High-throughput, quantitative assessment of the effects of low-dose silica nanoparticles on lung cells: grasping complex toxicity with a great depth of field.

The toxicity of manufactured fumed silica nanoparticles (NPs) remains poorly investigated compared to that of crystalline silica NPs, which have been associated with lung diseases after inhalation. Amorphous silica NPs are a raw material for manufactured nanocomposites, such as cosmetics, foods, and drugs, raising concerns about their potential toxicity. The size of the NPs was determined by dynamic light scattering and their shape was visualized by atomic force microscopy (10 ± 4 nm). The pertinent toxicological concentration and dynamic ranges were determined using viability tests and cellular impedance.

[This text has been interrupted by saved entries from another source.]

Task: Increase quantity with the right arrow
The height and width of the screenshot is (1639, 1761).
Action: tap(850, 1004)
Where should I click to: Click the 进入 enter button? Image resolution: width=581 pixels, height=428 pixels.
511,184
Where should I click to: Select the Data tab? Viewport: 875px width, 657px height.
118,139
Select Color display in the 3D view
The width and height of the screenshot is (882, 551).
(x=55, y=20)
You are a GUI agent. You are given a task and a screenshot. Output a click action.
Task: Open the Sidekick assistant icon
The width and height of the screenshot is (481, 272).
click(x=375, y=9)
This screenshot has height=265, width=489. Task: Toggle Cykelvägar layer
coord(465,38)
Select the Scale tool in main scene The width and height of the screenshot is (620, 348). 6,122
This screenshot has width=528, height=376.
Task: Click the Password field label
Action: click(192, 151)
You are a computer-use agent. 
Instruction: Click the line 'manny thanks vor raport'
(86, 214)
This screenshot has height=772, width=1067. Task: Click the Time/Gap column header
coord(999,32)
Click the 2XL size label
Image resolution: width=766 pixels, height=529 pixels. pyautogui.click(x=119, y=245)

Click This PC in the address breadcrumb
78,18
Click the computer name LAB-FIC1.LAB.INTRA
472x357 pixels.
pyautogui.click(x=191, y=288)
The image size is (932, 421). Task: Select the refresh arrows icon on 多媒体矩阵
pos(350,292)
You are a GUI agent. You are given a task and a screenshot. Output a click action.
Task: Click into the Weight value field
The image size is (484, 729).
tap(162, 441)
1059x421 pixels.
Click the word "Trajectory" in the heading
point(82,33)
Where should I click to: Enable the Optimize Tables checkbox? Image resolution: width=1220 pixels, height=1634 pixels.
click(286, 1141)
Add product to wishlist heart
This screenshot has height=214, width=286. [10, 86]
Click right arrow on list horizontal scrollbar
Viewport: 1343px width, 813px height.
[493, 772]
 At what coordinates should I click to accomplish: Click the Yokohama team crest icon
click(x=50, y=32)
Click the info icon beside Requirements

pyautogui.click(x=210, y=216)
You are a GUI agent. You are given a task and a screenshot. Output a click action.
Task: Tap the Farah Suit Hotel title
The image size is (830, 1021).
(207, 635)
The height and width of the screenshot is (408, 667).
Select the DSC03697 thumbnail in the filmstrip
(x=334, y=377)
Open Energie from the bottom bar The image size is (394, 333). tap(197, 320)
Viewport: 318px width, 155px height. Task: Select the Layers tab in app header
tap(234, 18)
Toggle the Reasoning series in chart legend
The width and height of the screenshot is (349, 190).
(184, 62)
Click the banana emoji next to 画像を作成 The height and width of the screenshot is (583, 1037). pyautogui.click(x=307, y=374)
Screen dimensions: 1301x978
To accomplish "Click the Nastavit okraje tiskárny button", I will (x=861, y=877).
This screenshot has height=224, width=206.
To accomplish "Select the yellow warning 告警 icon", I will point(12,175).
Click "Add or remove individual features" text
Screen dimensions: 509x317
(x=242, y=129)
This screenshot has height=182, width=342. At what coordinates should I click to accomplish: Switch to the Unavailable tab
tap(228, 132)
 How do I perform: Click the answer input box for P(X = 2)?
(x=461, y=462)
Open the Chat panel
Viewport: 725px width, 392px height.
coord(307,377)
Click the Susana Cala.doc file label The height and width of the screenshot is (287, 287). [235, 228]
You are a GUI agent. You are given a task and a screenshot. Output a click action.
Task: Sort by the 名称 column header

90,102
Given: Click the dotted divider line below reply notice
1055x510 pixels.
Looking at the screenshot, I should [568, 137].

We combined transcriptomics and proteomics to assess the cellular and molecular effects of fumed silica in A549 human alveolar epithelial cells. The "no observed transcriptomic adverse effect level" (NOTEL) was set to 1.0 μg/cm(2), and the "lowest observed adverse transcriptional effect level" (LOTEL) was set at 1.5 μg/cm(2). We carried out genome-wide expression profiles with microarrays and identified, by shotgun proteomics, the exoproteome changes in lung cells after exposure to NP doses (0.1, 1.0, 1.5, 3.0, and 6.0 μg/cm(2)) at two time points (24 h and 72 h). The data revealed a hierarchical, dose-dependent cellular response to silica NPs. At 1.5 μg/cm(2), the Rho signaling cascade, actin cytoskeleton remodeling, and clathrin-mediated endocytosis were induced. At 3.0 μg/cm(2), many inflammatory mediators were upregulated and the coagulation system pathway was triggered. Lastly, at 6.0 μg/cm(2), oxidative stress was initiated. The proteins identified in the extracellular compartment were consistent with these findings. The alliance of two high-throughput technologies allowed the quantitative assessment of the cellular effects and molecular consequences of exposure of lung cells to low doses of NPs. These results were obtained using a pathway-driven analysis instead of isolated genes. As in photography, toxicogenomics allows, at the same time, the visualization of a wide spectrum of biological responses and a "zoom in" to the details with a great depth of field. This study illustrates how such an approach based on human cell culture models is a valuable predictive screening tool to evaluate the toxicity of many potentially harmful emerging substances, alone or in mixtures, in the framework of future regulatory reinforcements.